Oh what a relief it is.
Such an easy thing to do,
all those bubbles to the rescue.
Plop plop, fizz fizz. Oh what a relief it is.
I don’t know what’s in it, but it starts
working in a minute.
Plop plop, fizz fizz. Oh what a relief it is.
Team E’s hometown hero Bobby Wilson provided the fast, fast,
fast relief when it counted on Sunday (June 1st), racing to the rescue with an effervescent run to the finish that put all the heartburn of his
first-year team’s slow start to rest.
Prior to the Oconomowoc, Wisconsin native’s win at The Mile’s oval today Wilson would
be challenged to find anything good about the diet of double-digit finishes he’d suffered to date: a seventeenth at Homestead, twenty-second at
St Petersburg race one and twenty-first at St Pete race two.

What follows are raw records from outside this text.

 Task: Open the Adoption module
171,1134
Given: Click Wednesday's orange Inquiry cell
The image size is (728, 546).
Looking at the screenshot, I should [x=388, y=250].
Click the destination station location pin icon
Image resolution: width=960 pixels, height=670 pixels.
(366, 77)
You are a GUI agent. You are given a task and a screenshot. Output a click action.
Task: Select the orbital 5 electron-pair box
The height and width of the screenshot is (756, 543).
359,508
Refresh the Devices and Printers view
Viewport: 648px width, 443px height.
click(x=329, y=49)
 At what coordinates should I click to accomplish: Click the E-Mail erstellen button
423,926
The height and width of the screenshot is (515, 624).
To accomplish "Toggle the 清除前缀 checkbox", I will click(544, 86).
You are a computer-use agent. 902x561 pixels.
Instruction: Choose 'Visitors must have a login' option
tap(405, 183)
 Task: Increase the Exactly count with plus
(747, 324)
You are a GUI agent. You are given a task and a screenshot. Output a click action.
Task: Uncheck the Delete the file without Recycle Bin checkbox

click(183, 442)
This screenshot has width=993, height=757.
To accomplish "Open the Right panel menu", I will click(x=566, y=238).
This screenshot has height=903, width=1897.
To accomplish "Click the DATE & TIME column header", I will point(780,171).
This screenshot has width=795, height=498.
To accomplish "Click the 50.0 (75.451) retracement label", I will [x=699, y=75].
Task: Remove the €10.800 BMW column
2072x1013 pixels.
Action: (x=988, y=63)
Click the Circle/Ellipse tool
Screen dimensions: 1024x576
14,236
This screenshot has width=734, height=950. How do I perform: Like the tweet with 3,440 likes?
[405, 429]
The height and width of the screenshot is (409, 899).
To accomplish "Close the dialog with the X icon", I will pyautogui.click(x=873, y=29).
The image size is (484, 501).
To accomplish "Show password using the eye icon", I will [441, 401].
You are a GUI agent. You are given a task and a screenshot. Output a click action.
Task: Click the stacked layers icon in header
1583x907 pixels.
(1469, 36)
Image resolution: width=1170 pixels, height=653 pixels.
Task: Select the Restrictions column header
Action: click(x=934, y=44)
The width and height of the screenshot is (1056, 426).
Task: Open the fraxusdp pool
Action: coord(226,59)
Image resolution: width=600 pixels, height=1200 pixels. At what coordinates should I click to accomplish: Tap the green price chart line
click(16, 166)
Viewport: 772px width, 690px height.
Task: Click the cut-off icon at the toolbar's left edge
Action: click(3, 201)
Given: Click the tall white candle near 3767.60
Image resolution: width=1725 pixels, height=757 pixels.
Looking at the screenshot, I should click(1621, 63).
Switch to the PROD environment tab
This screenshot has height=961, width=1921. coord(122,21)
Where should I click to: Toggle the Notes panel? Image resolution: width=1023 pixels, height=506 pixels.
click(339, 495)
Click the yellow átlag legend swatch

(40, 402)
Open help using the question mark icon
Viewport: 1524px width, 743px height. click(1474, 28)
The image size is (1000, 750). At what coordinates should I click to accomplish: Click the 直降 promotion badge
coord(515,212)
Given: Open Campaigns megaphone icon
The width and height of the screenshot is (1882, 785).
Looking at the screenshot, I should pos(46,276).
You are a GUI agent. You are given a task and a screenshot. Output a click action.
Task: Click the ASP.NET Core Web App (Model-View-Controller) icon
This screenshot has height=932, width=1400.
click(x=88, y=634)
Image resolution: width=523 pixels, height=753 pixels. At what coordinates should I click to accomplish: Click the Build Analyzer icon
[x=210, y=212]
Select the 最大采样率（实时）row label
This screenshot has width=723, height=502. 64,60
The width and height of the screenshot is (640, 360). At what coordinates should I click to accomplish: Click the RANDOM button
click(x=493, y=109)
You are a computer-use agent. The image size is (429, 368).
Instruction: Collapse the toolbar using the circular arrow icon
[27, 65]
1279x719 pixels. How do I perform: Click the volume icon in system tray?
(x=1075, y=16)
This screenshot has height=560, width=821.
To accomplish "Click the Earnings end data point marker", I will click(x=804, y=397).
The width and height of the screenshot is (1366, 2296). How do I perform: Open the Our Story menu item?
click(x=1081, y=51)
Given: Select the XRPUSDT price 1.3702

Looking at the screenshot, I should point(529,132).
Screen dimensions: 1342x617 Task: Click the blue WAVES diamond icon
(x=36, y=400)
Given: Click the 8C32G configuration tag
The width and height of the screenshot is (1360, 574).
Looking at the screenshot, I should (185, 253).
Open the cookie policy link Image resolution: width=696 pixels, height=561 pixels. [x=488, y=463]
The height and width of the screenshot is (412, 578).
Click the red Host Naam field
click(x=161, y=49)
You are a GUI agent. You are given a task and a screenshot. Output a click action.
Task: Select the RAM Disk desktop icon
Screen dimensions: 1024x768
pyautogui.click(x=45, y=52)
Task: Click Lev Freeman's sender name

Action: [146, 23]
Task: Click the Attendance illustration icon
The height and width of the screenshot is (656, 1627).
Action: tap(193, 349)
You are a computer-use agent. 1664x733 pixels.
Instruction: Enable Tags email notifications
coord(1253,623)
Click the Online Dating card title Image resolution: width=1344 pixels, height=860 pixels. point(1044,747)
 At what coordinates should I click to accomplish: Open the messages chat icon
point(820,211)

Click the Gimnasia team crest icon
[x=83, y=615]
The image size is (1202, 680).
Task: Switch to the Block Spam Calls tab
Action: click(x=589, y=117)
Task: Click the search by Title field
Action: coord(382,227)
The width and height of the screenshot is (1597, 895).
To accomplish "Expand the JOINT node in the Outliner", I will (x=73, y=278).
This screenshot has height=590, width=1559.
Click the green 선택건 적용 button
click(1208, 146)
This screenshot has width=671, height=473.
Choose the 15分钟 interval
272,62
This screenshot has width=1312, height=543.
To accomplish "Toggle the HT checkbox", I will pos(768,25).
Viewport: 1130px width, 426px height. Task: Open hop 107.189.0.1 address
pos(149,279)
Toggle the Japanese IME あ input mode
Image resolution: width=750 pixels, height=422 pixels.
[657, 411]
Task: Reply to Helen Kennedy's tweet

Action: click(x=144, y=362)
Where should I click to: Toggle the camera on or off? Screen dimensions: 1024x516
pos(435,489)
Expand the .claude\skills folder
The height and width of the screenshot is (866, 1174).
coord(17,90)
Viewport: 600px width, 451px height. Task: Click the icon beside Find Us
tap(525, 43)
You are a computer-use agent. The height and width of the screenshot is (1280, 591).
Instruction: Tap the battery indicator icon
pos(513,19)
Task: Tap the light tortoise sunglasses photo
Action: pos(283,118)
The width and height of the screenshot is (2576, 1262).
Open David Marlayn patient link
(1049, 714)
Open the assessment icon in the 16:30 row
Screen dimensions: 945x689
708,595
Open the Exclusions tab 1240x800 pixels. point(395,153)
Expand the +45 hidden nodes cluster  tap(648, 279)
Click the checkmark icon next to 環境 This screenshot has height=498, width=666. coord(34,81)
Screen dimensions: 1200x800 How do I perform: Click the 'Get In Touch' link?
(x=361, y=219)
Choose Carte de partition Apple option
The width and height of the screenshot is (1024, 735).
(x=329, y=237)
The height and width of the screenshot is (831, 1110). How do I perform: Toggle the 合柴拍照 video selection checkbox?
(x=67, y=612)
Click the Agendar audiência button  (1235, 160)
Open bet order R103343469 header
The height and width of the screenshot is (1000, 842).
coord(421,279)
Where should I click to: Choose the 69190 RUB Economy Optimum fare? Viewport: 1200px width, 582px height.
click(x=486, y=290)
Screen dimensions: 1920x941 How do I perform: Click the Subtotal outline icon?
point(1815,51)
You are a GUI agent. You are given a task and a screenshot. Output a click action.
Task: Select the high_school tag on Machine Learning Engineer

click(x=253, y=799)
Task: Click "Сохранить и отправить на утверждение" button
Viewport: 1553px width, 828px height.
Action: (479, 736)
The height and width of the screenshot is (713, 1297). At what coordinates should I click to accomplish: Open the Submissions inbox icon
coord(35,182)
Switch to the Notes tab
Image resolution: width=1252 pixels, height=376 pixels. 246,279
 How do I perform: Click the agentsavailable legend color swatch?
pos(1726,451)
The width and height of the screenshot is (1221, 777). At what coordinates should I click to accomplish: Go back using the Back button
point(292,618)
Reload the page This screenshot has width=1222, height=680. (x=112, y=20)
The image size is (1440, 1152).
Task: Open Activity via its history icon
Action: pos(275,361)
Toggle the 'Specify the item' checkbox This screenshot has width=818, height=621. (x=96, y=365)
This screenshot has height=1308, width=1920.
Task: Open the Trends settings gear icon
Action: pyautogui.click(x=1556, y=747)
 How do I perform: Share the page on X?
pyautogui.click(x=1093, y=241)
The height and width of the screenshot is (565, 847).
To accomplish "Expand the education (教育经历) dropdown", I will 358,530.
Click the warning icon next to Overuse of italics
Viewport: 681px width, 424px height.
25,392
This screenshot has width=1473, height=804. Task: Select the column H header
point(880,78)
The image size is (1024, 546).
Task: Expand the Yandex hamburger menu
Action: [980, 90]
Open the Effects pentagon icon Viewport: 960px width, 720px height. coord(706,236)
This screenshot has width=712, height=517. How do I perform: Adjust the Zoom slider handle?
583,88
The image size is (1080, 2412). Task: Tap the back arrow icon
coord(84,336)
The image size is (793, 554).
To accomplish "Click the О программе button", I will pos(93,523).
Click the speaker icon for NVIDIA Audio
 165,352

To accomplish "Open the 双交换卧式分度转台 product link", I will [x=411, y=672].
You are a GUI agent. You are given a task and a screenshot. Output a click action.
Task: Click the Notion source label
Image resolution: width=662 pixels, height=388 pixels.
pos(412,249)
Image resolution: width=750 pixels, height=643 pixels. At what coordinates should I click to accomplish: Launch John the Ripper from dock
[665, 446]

Lagging in points and in earnings, the likeable twenty-six year old racer had
never been party to such a heartburn-inducing string of finishes in his career. It was a tough pill to swallow, and the relief was apparent when
Bobby found himself standing on the Firestone Indy Lights Milwaukee 100 podium with the fine champagne in his arms.
Wilson swapped places
with pole-sitter Pablo Donoso of Team Moore Racing on the thirteenth of one hundred laps and was never headed. Bobby went two-wide with the Chilean
driver in Turn 3, then stretched his margin to over two seconds within three laps. At times Wilson drove as though the royal blue No. 17 Dallara were
on cruise control, smoothly roaming around and through the field at will.
“I’m glad to win my hometown race and get the first win
for Team E in the Indy Lights Series,” Bobby said afterwards. “We worked hard on setup for this race to make sure we were competitive.
I’m happy for my team and for myself. I was getting pretty frustrated earlier this year.”
Second-place Jeff Simmons (also driving
for Team Moore) closed the gap at the race’s checkered flag as both drivers encountered heavy traffic at the rear of the lead lap, but the
composed Wisconsin knew he had the right prescription for a win at his home track today.
“I didn’t want to make any mistakes and
lose time,” said Wilson of his heady drive from start to finish. “I knew I was fast but if I lost time Jeff could have caught up. I knew
if I hung in there I would be okay.”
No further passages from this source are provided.